§ Short task:
Extract from the political commentary everything between "Assume for a" and "he leaves office?", inclusive, copying it without any change.

Obama, McCain, Palin, and Analogies


Assume for a moment that John McCain is a transitional figure, and that he will serve only one term if he actually does manage to get elected.  If that is true, where does the Republican Party go after he leaves office?

Sarah Palin represents a dead end for the Republicans.  A Palin candidacy in 2012 will be to the Republicans what George McGovern was to the Democrats:  a transitional, highly partisan individual who appeals to the base without significantly expanding it the way Reagan did.

To make an even more forced analogy, Palin is the Republicans’ Neil Kinnock, the Labor Party leader who preceded Tony Blair.  Kinnock was an old-school traditional Labor ideologue who helped solidify the base but could never translate that into electoral success.  It may be that Republicans have to go through a similar period where they enjoy the false comfort of an ideologue in charge, one who gets trounced regularly, before moving back to a centrist, more inclusive place in American politics.

§ Data listing:

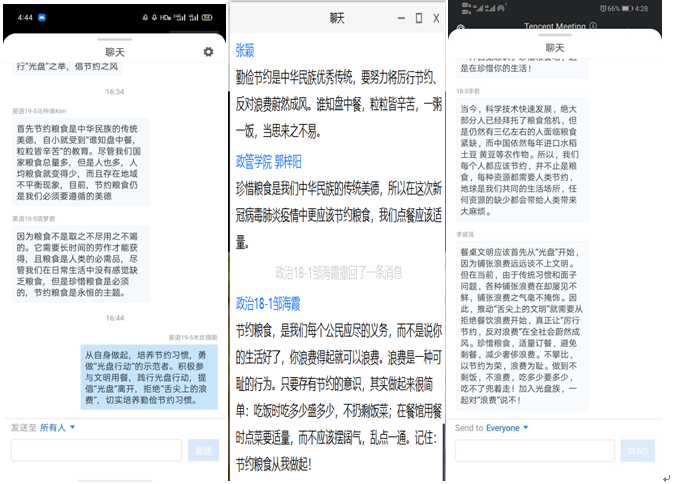Screen dimensions: 680x484
Task: Select sender name 张颖
Action: point(245,49)
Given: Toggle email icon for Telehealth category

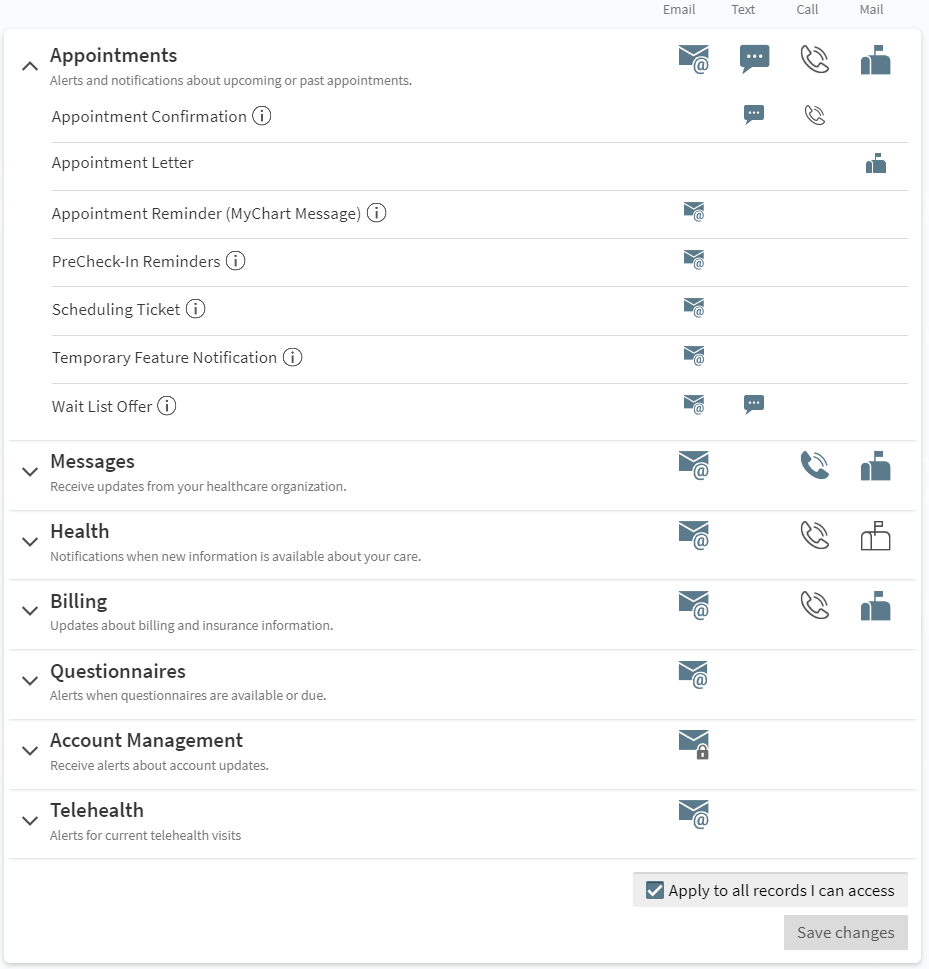Looking at the screenshot, I should point(693,814).
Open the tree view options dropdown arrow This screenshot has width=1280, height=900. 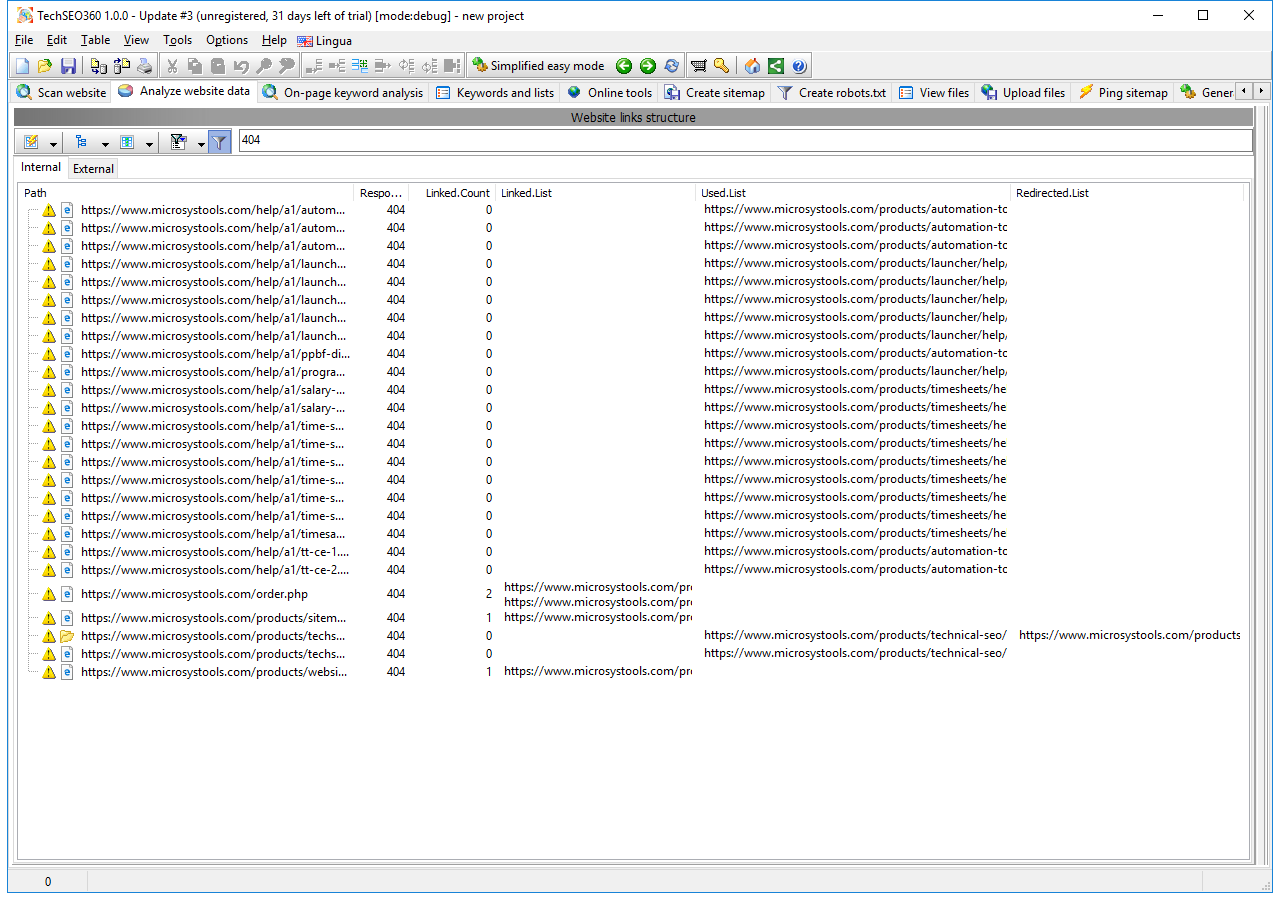(x=105, y=143)
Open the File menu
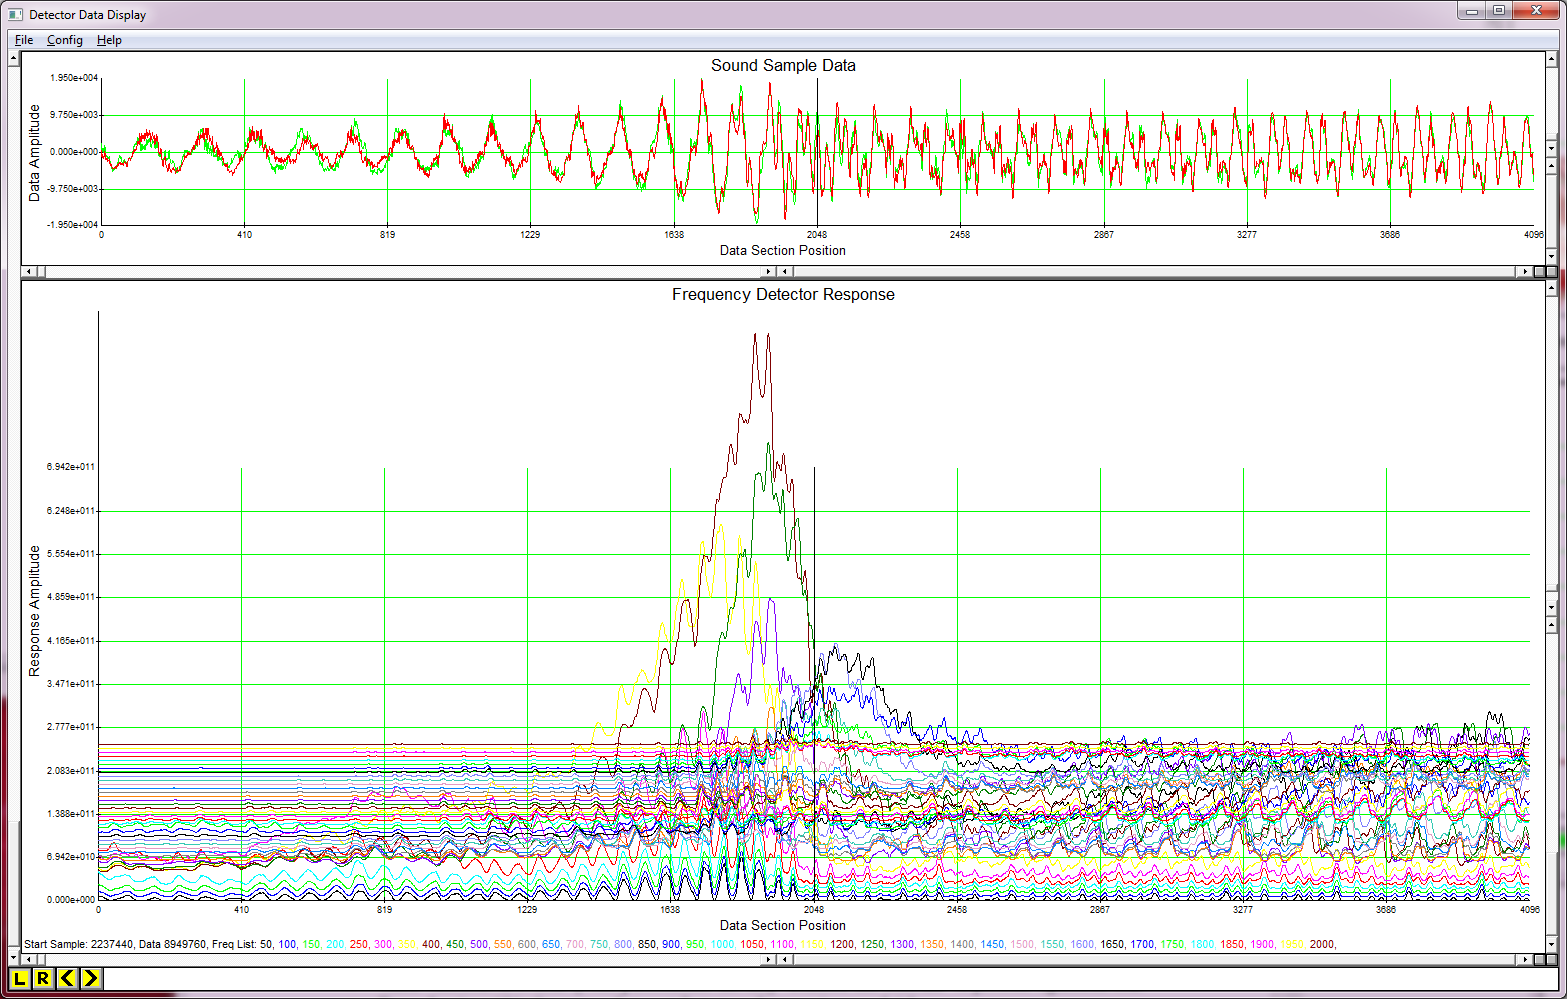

§ Exercise solution:
Assume for a moment that John McCain is a transitional figure, and that he will serve only one term if he actually does manage to get elected.  If that is true, where does the Republican Party go after he leaves office?